--- Data records ---

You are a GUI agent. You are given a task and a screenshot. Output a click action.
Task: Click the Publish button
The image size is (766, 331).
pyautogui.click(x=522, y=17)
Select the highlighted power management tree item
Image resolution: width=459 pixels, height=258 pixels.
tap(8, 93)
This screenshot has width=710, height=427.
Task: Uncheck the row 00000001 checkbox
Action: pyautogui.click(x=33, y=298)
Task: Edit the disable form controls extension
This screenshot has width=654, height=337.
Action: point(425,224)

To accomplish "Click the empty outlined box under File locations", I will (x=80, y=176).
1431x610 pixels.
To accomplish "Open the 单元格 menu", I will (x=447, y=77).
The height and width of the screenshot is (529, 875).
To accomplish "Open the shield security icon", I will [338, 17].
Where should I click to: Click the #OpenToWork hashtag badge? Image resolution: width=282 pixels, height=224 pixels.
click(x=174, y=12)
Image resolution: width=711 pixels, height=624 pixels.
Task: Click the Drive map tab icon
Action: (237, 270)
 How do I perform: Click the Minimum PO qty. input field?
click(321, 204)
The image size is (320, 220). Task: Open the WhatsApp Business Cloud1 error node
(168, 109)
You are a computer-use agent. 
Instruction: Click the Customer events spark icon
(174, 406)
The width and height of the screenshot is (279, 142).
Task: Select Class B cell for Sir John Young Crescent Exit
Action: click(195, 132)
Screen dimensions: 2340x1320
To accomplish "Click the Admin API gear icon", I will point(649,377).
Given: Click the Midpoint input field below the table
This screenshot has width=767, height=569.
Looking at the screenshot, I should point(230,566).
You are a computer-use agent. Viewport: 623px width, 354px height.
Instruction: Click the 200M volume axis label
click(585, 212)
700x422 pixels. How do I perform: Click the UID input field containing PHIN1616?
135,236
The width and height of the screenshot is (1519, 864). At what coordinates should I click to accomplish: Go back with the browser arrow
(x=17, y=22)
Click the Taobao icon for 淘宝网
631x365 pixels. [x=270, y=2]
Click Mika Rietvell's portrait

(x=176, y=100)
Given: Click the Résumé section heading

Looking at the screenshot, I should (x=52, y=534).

---

_Prompt_
Copy every one of the records above word for word, keeping each line in its original order.

_Output for this task_
You are a GUI agent. You are given a task and a screenshot. Output a click action.
Task: Click the Publish button
The image size is (766, 331).
pyautogui.click(x=522, y=17)
Select the highlighted power management tree item
Image resolution: width=459 pixels, height=258 pixels.
tap(8, 93)
This screenshot has width=710, height=427.
Task: Uncheck the row 00000001 checkbox
Action: pyautogui.click(x=33, y=298)
Task: Edit the disable form controls extension
This screenshot has width=654, height=337.
Action: point(425,224)

To accomplish "Click the empty outlined box under File locations", I will (x=80, y=176).
1431x610 pixels.
To accomplish "Open the 单元格 menu", I will (x=447, y=77).
The height and width of the screenshot is (529, 875).
To accomplish "Open the shield security icon", I will [338, 17].
Where should I click to: Click the #OpenToWork hashtag badge? Image resolution: width=282 pixels, height=224 pixels.
click(x=174, y=12)
Image resolution: width=711 pixels, height=624 pixels.
Task: Click the Drive map tab icon
Action: (237, 270)
 How do I perform: Click the Minimum PO qty. input field?
click(321, 204)
The image size is (320, 220). Task: Open the WhatsApp Business Cloud1 error node
(168, 109)
You are a computer-use agent. 
Instruction: Click the Customer events spark icon
(174, 406)
The width and height of the screenshot is (279, 142).
Task: Select Class B cell for Sir John Young Crescent Exit
Action: click(195, 132)
Screen dimensions: 2340x1320
To accomplish "Click the Admin API gear icon", I will point(649,377).
Given: Click the Midpoint input field below the table
This screenshot has width=767, height=569.
Looking at the screenshot, I should point(230,566).
You are a computer-use agent. Viewport: 623px width, 354px height.
Instruction: Click the 200M volume axis label
click(585, 212)
700x422 pixels. How do I perform: Click the UID input field containing PHIN1616?
135,236
The width and height of the screenshot is (1519, 864). At what coordinates should I click to accomplish: Go back with the browser arrow
(x=17, y=22)
Click the Taobao icon for 淘宝网
631x365 pixels. [x=270, y=2]
Click Mika Rietvell's portrait

(x=176, y=100)
Given: Click the Résumé section heading

Looking at the screenshot, I should (x=52, y=534).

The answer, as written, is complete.